Complete text -- "#567.2世列伝"

03 June

#567.2世列伝

政界では世襲が問題になっている。よく言うところの2世議員だ。問題になるのは働きが悪いのだろうが、玉石混交というところが実態ではないだろうか。この2世だが、歴史をたどるといろいろな場面にナントカ2世なる人物が登場する。2世議員の2世とは少し意味合いが違うが、どんな人たちがいたのか歴史をひもといてみよう。

最初に登場するのが、ラムセス2世だ。エジプトの第19王朝の王様だ。エジプトは砂漠や海で囲まれていたので安定した歴史が推移した。異民族や外敵との接触は少なく、大きなものはわずかに2回ほどである。1回目は紀元前17世紀、シリア方面からヒクソスが侵入して、1世紀あまり支配されたことだ。

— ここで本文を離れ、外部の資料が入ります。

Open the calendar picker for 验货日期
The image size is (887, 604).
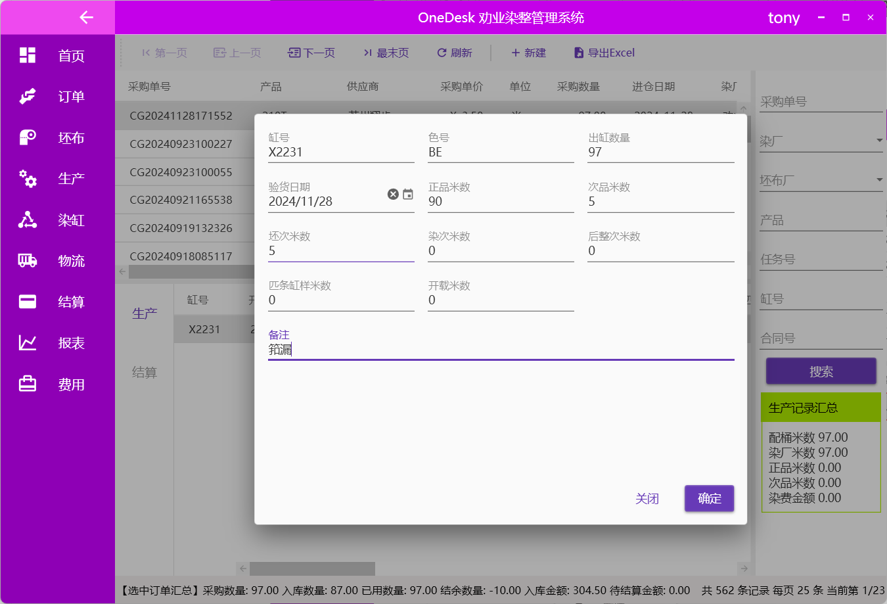(x=408, y=194)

2回目はエジプトからの進出で、紀元前15世紀のトトメス3世と前13世紀のラムセス2世が歴史にその名をとどめている。ラムセス2世は北の強国ヒッタイトとシリアの領有を巡って争い、カデシュの戦いが有名である。カデシュは現在の西シリア、ダマスカスとアレッポの中間に位置するホムスの近くである。この戦いは公式の軍事記録の多いことでも有名で、歴史上初の和平文書や間諜の活躍を記述した文書などがあるため、ボードゲームにもなっている。ラムセス2世としては作戦の失敗などがあり、戦力の消耗にもかかわらず結果は芳しくなかったようだ。

お次はネブカドネザル2世だ。新バビロニアの王だが、脇役的な登場だ。モーゼに率いられたヘブライ人はエジプトを出て、パレスチナに戻り王国を建国する。ソロモン王の死後、北のイスラエルと南のユダに分裂して弱体化する。前8世紀にイスラエルはアッシリアのサルゴン2世に征服され住民は強制移住させられた。ユダは前586年に新バビロニアのネブカドネザル2世によって征服され、ユダの住民は遠くバビロニアまで連行されてしまう。前538年にアケメネス朝のキュロス2世によってバビロニアが占領されたとき、帰国が許されたそうである。これが歴史に名高い「バビロンの捕囚」として後世に記憶される事件である。能動的に歴史を動かした側ではなく受動的立場が有名になった珍しい例だが、ユダヤ人の宿命なのかもしれない。という訳で2世が3人も出てきたが、中心人物はネブカドネザル2世となろう。